Comprehensive fitness maps of Hsp90 show widespread environmental dependence

  1. Julia M Flynn
  2. Ammeret Rossouw
  3. Pamela Cote-Hammarlof
  4. Inês Fragata
  5. David Mavor
  6. Carl Hollins
  7. Claudia Bank
  8. Daniel NA Bolon  Is a corresponding author
  1. University of Massachusetts Medical School, United States
  2. Instituto Gulbenkian de Ciência, Portugal

Abstract

Gene-environment interactions have long been theorized to influence molecular evolution. However, the environmental dependence of most mutations remains unknown.
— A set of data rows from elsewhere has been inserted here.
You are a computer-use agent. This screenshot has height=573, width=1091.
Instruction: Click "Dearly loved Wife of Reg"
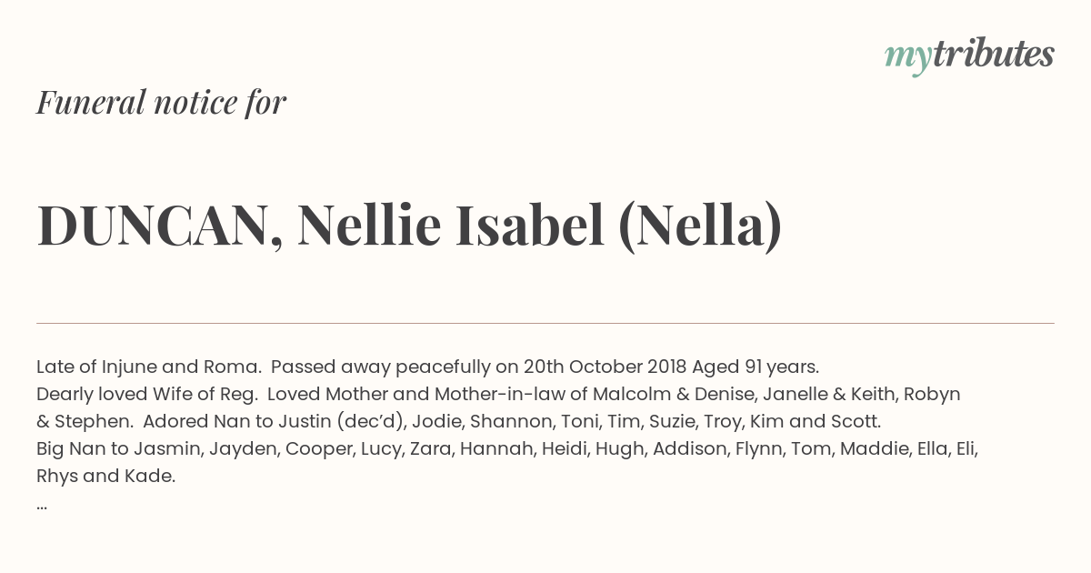pos(146,394)
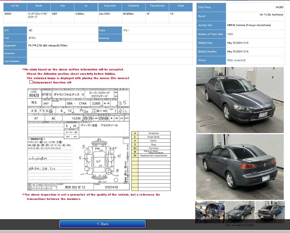Click the left arrow on photo carousel

point(199,212)
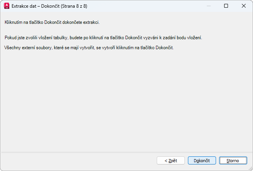Close the Extrakce dat dialog window
The width and height of the screenshot is (253, 171).
(x=243, y=6)
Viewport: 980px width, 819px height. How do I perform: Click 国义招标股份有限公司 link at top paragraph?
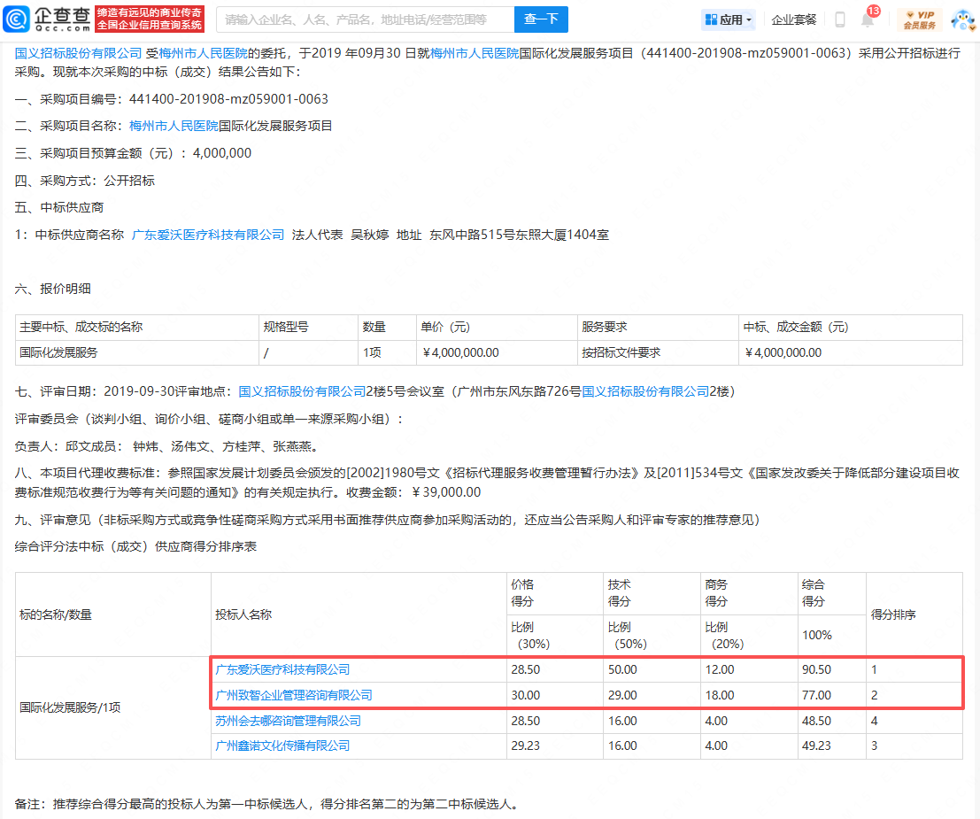79,53
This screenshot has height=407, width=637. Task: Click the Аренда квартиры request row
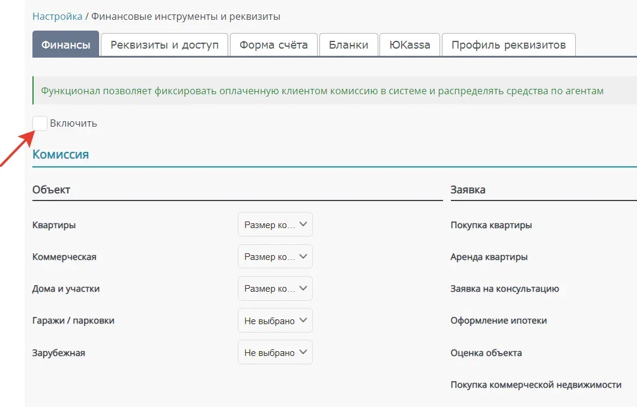(x=489, y=257)
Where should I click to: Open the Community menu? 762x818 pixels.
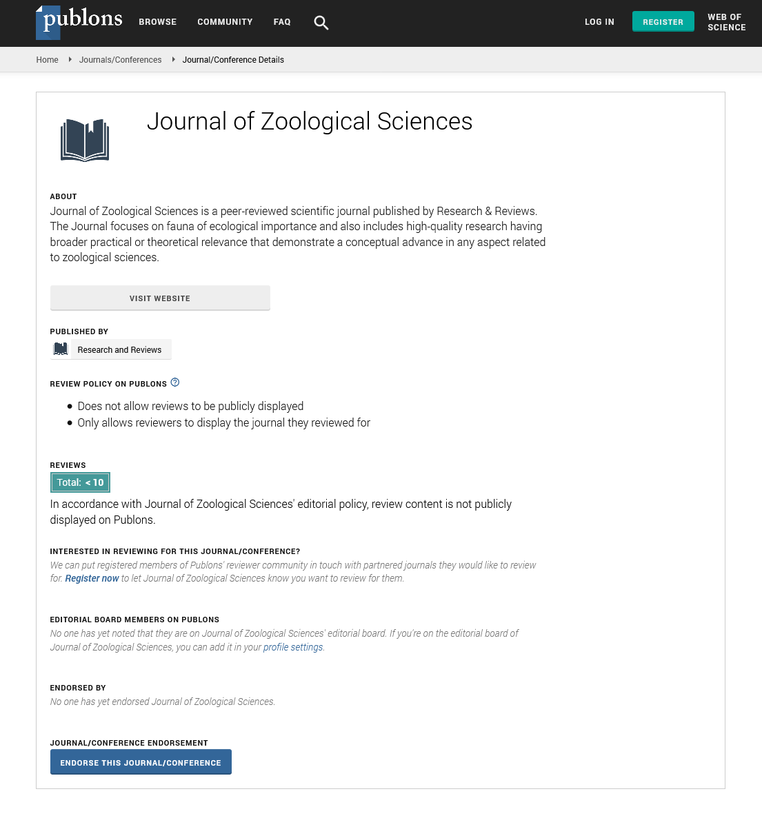(225, 22)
Using deep mutational scanning, we engineered yeast with all 44,604 single codon changes encoding 14,160 amino acid variants in Hsp90 and quantified growth effects under standard conditions and under five stress conditions. To our knowledge these are the largest determined comprehensive fitness maps of point mutants. The growth of many variants differed between conditions, indicating that environment can have a large impact on Hsp90 evolution. Multiple variants provided growth advantages under individual conditions, however these variants tended to exhibit growth defects in other environments. The diversity of Hsp90 sequences observed in extant eukaryotes preferentially contains variants that supported robust growth under all tested conditions. Rather than favoring substitutions in individual conditions, the long-term selective pressure on Hsp90 may have been that of fluctuating environments, leading to robustness under a variety of conditions.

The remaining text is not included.